I second this. No way that info isn't skewed or bias in some way. 25mg is an insane pct dose even if you did believe the hype. Just say no....to osta in pct

^^^ This. My Osta cycle was 25mg and my T levels pre-PCT were around 125, well in the clinical deficiency range. I would not do Osta in PCT.
 
^^^ This. My Osta cycle was 25mg and my T levels pre-PCT were around 125, well in the clinical deficiency range. I would not do Osta in PCT.

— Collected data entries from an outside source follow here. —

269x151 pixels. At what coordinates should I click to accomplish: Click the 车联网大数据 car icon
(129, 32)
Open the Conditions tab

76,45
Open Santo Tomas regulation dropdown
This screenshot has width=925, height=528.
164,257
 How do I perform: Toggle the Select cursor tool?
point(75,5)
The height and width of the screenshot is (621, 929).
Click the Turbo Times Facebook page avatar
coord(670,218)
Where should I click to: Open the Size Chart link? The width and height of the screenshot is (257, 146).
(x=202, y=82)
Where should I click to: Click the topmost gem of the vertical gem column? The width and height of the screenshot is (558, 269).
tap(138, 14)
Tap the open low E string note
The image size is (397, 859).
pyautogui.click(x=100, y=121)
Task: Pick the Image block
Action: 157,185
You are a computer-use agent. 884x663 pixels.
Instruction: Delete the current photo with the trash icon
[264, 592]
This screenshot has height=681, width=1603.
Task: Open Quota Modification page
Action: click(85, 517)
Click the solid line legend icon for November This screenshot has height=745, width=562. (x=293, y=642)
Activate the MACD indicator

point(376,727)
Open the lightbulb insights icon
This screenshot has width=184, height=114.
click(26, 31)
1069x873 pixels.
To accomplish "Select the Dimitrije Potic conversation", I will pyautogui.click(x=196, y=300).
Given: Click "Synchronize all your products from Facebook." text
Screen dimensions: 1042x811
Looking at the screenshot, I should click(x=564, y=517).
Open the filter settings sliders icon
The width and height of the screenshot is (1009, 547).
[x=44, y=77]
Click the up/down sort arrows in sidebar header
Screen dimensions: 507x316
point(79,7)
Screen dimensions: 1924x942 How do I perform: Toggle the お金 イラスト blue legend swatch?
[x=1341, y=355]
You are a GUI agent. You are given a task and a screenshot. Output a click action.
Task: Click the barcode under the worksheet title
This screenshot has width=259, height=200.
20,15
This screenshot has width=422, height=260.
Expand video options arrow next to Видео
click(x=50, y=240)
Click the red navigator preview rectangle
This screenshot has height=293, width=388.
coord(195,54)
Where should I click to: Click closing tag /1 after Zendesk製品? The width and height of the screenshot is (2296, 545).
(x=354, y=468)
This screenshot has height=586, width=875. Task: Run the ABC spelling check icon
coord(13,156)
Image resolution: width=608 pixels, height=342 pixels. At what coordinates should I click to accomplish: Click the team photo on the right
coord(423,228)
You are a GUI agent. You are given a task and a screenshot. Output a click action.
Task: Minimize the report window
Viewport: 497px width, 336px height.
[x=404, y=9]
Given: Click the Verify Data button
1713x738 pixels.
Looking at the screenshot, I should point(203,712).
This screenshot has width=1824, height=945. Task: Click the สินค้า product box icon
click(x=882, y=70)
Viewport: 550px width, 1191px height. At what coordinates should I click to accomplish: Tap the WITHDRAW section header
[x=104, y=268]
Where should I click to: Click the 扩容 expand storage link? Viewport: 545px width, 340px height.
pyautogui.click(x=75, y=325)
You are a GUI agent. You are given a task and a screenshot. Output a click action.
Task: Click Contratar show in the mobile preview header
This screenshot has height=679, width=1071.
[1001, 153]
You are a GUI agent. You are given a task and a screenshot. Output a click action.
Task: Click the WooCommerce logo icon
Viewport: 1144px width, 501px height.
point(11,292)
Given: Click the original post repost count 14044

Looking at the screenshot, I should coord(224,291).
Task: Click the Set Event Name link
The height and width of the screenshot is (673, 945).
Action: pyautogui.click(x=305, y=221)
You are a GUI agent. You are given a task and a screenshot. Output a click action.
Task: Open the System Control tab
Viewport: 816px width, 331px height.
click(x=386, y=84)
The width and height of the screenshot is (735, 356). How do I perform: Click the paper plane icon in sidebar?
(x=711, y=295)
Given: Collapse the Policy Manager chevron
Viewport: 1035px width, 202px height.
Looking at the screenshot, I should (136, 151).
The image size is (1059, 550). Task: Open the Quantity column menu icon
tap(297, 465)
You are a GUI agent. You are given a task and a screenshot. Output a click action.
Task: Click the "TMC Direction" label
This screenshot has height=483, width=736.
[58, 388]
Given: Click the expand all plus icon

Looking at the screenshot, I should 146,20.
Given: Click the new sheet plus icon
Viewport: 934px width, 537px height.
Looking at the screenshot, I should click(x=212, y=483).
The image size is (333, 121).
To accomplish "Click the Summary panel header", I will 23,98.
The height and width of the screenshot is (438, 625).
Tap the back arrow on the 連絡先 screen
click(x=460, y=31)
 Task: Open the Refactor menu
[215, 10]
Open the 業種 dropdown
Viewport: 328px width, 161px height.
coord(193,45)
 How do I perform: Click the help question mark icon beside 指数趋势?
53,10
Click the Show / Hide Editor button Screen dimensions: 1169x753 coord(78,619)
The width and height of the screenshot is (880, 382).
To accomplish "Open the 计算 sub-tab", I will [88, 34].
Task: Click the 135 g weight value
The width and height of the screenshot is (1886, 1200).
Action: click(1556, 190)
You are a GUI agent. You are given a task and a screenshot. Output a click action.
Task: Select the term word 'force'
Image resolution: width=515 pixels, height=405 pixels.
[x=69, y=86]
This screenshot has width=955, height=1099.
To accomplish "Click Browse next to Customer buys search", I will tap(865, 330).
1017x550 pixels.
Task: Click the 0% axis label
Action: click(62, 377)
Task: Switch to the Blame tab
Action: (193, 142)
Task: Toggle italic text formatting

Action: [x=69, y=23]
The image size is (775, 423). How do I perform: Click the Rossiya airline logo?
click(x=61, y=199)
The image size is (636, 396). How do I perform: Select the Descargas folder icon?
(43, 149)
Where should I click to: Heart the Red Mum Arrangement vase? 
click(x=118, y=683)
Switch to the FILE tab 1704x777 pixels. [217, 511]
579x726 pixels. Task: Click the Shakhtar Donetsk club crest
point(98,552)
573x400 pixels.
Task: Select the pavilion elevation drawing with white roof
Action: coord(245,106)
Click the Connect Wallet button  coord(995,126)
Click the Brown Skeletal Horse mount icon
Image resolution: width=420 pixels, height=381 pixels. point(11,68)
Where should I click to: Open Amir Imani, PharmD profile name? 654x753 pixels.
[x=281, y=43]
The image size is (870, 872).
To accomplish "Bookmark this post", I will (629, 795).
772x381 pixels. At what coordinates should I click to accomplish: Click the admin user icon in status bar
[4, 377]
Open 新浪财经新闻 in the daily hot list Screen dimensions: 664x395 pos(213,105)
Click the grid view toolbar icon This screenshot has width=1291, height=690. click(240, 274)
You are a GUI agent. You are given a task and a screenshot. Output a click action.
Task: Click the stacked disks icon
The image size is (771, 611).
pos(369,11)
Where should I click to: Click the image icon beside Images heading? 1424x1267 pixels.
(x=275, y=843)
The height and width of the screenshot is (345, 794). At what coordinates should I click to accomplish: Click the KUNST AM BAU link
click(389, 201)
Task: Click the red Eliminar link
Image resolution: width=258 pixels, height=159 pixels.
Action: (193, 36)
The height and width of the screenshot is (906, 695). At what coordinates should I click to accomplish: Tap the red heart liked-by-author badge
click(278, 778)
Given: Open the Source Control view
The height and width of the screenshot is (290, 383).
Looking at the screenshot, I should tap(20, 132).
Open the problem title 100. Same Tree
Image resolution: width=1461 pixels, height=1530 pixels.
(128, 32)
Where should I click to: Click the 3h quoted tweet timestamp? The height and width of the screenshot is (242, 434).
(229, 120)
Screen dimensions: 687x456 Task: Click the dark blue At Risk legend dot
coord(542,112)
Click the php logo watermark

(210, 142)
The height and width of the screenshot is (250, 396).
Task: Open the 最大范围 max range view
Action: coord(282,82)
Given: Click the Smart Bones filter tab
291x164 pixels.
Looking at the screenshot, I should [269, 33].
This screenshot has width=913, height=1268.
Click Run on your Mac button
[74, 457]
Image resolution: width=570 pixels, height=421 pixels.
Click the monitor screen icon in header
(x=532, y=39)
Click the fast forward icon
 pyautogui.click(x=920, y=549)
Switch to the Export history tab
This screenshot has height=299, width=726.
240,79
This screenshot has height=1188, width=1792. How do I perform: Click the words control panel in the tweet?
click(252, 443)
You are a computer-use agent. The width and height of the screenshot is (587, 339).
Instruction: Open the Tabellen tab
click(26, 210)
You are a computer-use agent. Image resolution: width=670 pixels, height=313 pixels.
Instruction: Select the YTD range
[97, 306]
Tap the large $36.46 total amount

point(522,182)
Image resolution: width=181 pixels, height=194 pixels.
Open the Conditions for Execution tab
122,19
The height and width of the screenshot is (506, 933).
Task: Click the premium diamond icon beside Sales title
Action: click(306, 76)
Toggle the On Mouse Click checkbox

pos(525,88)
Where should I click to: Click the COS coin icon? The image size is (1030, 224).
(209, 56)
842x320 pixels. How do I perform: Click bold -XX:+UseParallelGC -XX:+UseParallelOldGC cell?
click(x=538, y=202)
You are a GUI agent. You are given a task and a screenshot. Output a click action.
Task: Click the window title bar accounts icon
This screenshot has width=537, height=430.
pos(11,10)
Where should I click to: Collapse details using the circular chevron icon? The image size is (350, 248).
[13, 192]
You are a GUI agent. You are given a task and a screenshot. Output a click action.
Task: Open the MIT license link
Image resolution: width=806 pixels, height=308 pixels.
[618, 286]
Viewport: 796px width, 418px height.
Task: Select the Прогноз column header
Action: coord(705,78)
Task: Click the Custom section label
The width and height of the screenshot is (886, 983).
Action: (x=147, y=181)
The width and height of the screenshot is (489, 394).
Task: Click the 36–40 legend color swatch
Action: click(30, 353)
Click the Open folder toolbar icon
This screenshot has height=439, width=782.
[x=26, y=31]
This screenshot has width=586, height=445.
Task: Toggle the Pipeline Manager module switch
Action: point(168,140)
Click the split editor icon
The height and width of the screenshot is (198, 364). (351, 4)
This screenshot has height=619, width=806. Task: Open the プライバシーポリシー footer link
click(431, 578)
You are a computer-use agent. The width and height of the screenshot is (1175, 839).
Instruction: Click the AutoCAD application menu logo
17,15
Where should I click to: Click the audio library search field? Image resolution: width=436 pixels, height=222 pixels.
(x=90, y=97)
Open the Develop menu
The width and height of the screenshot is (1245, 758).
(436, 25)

125!? Wow that is tanked...
 
125!? Wow that is tanked...

Yeah, that was definitely lower than expected, but I was taking 25mg, which is considered the highest dose. Unfortunately that is the dose that Osta Elite comes in, so I didn't have much of a choice. For my next cycle I'm thinking of trying a lower dose for maybe 8 weeks and see how I do with that.

Edit: my overall test was low, but because my SHBG was also low, my free test was in range, although on the low side.
 
I have been using cardarine for 3 cycles now lasting a month each with 2 week breaks in between. I am also a Keto athlete as mentioned above and my total carb intake never exceeds 30g a day. I was scared to be honest to take it at first so tapered up slowly. Currently on 20mg. I have had no adverse effects and I will sometimes do 1.5 hours of hard cardio/HITT daily as well as weight sessions. Obviously everyone is different but I have had no blood sugar/hypo issues.
 
I have been using cardarine for 3 cycles now lasting a month each with 2 week breaks in between. I am also a Keto athlete as mentioned above and my total carb intake never exceeds 30g a day. I was scared to be honest to take it at first so tapered up slowly. Currently on 20mg. I have had no adverse effects and I will sometimes do 1.5 hours of hard cardio/HITT daily as well as weight sessions. Obviously everyone is different but I have had no blood sugar/hypo issues.

I don't either, for what it's worth.